In an interview with Michele Kelemen of NPR, Secretary Clinon says she hammered out an agreement in Geneva last summer, largely negotiating with Sergey Lavrov, the foreign minister of Russia to resolve the Syrian crisis.
“I thought it was pretty clear what our next steps would be. And certainly from my perspective, the Russians were unwilling to go forward.” – Ms. Clinton
According to Ms. Clinton, the US had made it a position that the American government would not open the door to military action, but it wanted to take political action, economic action through the Security Council.
She notes she had reason to believe that the they would be going to the Security Council to pursue the actions.
However, Ms. Clinton says unfortunately, once again, the Russians sided with Assad who knew that if they were able to implement the Geneva agreement that they had negotiated, that that would send a very clear signal that Assad was being isolated even further a signal to those around him, a signal to his troops, a signal to the region.
“And I think the Russians decided that they would still support him much to the great loss of the Syrian people.” – Ms. Clinton
US Actions on Syrian Crisis
In an interview with Michele Kelemen, Ms.
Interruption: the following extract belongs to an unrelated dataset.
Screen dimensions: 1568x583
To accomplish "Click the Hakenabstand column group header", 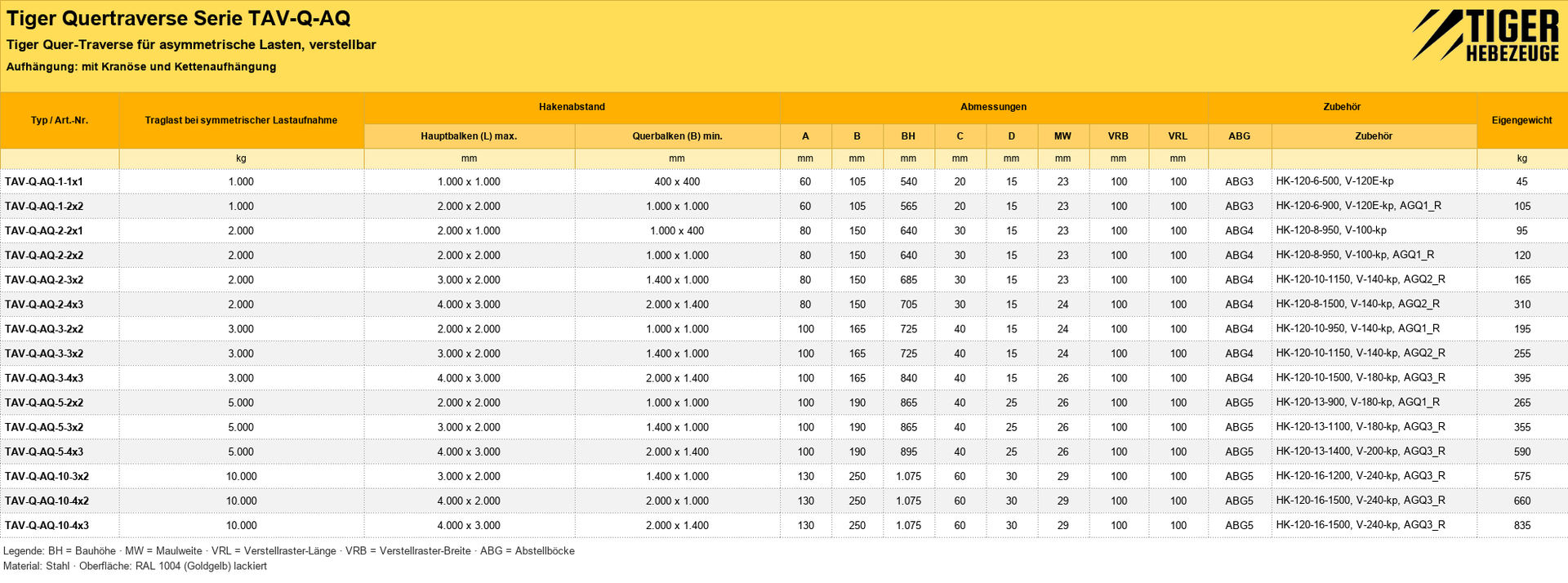I will [x=572, y=107].
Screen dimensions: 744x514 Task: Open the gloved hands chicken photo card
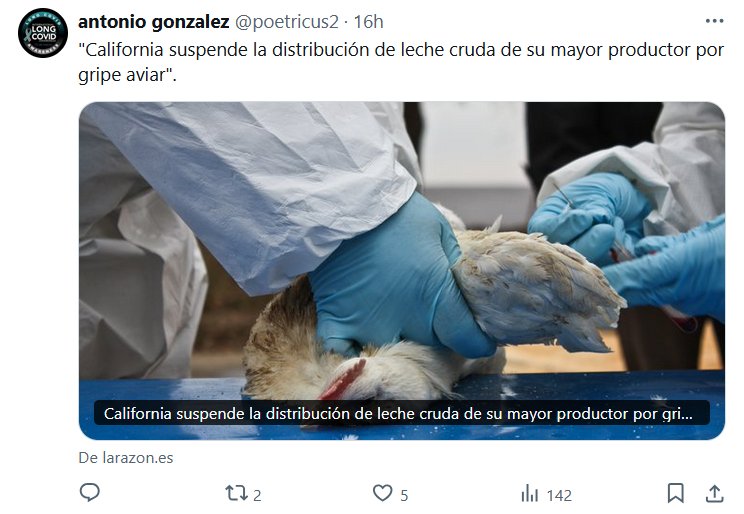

Clinton also notes that the United States has done a great deal in resolving the Syrian crisis.
She says the US is responsible for driving through sanctions against Assad that have really limited his capacity to replenish his coffers and to provide funding needed to keep his military machine going.
In addition, the US has helped to stand up an opposition that was notably absent in the beginning of this conflict.
The US also has become the biggest provider of humanitarian assistance.
She points out that there is a lot of concern, not just by the United States but by other countries as well.
The US is certainly not alone in being cautious about what more it can do without causing more death and more destruction, and the unintended consequences of helping to foment an even more deadly civil war, Ms. Clinton said.
However, Ms. Clinton says no one is in any way satisfied with what the United States or the entire world community has done, which is why it keep pressing for UN action and keep being disappointed and blocked by the Russians.
In June 2012, amid the turmoil engulfing Syria, speculations began to surface that ties are strained as US and Russia disagee over the path forward to end crisis in Syria.
Secretary Clinton has stressed that the US government has made it clear to the Russians that the outcome they are most concerned about, which would be a sectarian civil war, is made more likely, not less likely, by the international community’s failure to take a strong position vis-A -vis the Assad regime.
Reports say Russia is still refusing to condemn the war crimes committed by the Syrian regime.
In October, Russia and China vetoed a draft resolution that would have condemned the Assad regime. Russia opposed to the establishment of safe no-fly zones which means that Russia is explicitly supporting the war-crimes committed by the regime.
Media reports say Sergei Lavrov the Russian Foreign Minister blamed the opposition.
Reports say that Russia is deploying naval military ships in the Mediterranean in an apparent gesture of support for the Assad’s regime.
Some analysts reportedly believe that Russia is worried about its heavy investments in Syria. Russia reportedly invested $30 billion in energy and tourism infrastructure and it has a naval base in the Syrian coastal city of Tartous. Reports say Russia fears that one day the international community might act against one of its client states in the old Soviet Union.
U.S.-Russia relations are often an uneasy mix of competition and cooperation.
US has real and continuing differences with Russia. While it may be tempting to downplay Russia’s importance, the United States simply does not have that luxury.
As a permanent member of the UN Security Council; as one of the world’s largest nuclear powers; and as the world’s single largest producer of hydrocarbons, Russia’s strategic importance to the U.S. will matter for many years to come.
More than 60,000 Syrians have been killed since March 2011, and hundreds of thousands have been displaced from their homes.